Eventually, she realised that to her mother, Clementi represented her. “She was reliving 1998,” she says, looking out over the crowd. “Reliving a time when she sat by my bed every night. Reliving a time when she made me shower with the bathroom door open.”
She pauses, becoming emotional. “And reliving a time both my parents feared that I would be humiliated to death.
“It was easy to forget,‘That Woman’ was dimensional, had a soul and was once unbroken.”
She doesn’t like to talk much about the past, but she will talk about residuals of her trauma: having to leave the cinema every time a cop on a screen flashes a badge (a flashback to being ambushed by federal agents in the food court of the Pentagon shopping mall); the studying and reading about it, as a way to ease it.
“I had to do a lot of healing work and rehabilitation to get to what transpired over the course of the past year,” she says. “Anybody who has gone through any kind of trauma knows it doesn’t just go away with a snap of the fingers. It lives as an echo in your life. But over time the echo becomes softer and softer.”
And yet this isn’t simply about her story, she says. This is about using it to help others. As she puts it, shame and humiliation have become a kind of “commodity” in our culture – with websites that thrive on it, industries created out of it, and people who get paid to clean up the mess.
“What happened to compassion?” she asks up on stage. “What we need,” she says, “is a cultural revolution.”
The way Lewinsky tells it, she was “Patient Zero” for the type of internet shaming we now see regularly. Hers wasn’t the first case, but it was the first of its magnitude. Which meant that, virtually overnight, she went from being a private citizen to “a publicly humiliated one”.

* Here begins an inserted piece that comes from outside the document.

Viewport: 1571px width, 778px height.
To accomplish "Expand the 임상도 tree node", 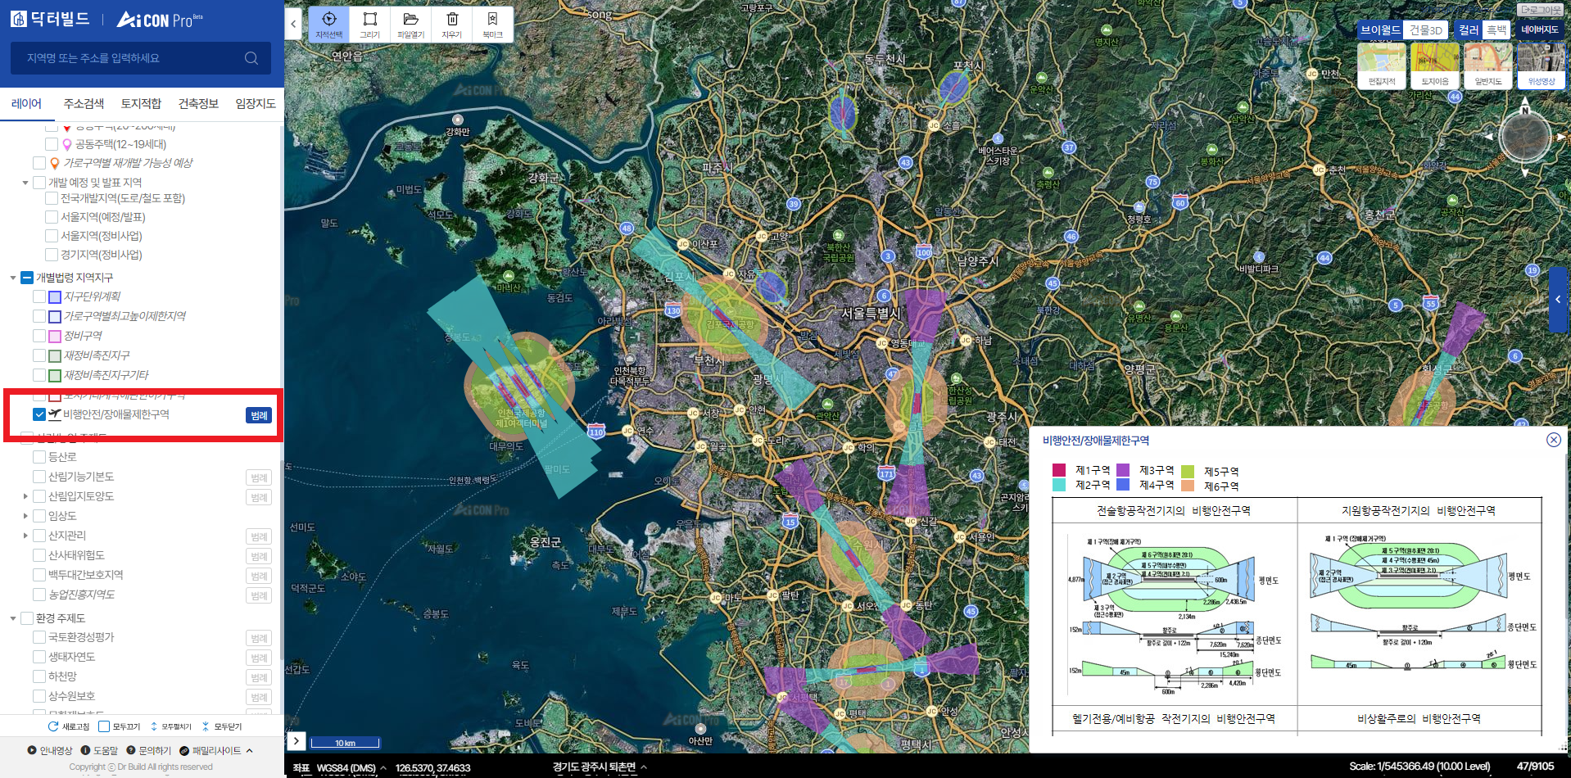I will pyautogui.click(x=25, y=516).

Had the Lewinsky story unfolded today, certainly the digital reality of it would have been worse.
“They would have dug up her private photos,” says Danielle Citron, a law professor and the author of Hate Crimes In Cyberspace. But there would have also been avenues to push back, more outlets, more varied voices, probably even an #IStandWith Monica hashtag.
In that respect, Lewinsky may finally be in a unique position to tell her story. “I don’t know… exactly how you combat cyberbullying,” says Walters. “But at least she’s fighting back… I do think it’s about time we gave her a chance.”
The night before TED, Lewinsky begins a ritual. She lights candles. She sets up a table of crystals. She debates which necklace to wear, then orders dinner and tea.
She will be in bed by 9.30pm and up at 5am. Amy Cuddy, the Harvard researcher whose TED talk on body language clocked nearly 25 million views, is meeting her in the morning. They will power-pose together.
Lewinsky has a friend from Los Angeles there with her. “If you had told me a year ago I was going to be delivering a TED talk, I would have laughed in your face,” Lewinsky says, seated on the carpet.
She looks at her friend.
“A year ago…” she chokes up. “Well, you were there. It was so, so hard. There were times I thought I wouldn’t make it.
“I’m just so grateful,” she says. “I’m at once grateful and surprised.”
Earlier, I had asked Lewinsky what she hoped to accomplish with a platform like TED. She asked if I had read the David Foster Wallace book Brief Interviews With Hideous Men. In it, there is a chapter about suffering and the story of a girl who has survived abuse.
What the young woman endures is horrific, says Lewinsky, but by going through it, she learns something about herself: that she can survive.
“That’s part of what I thought I could contribute,” she says. “That in someone else’s darkest moment, lodged in their subconscious might be the knowledge that there was someone else who was, at one point in time, the most humiliated person in the world. And that she survived it.”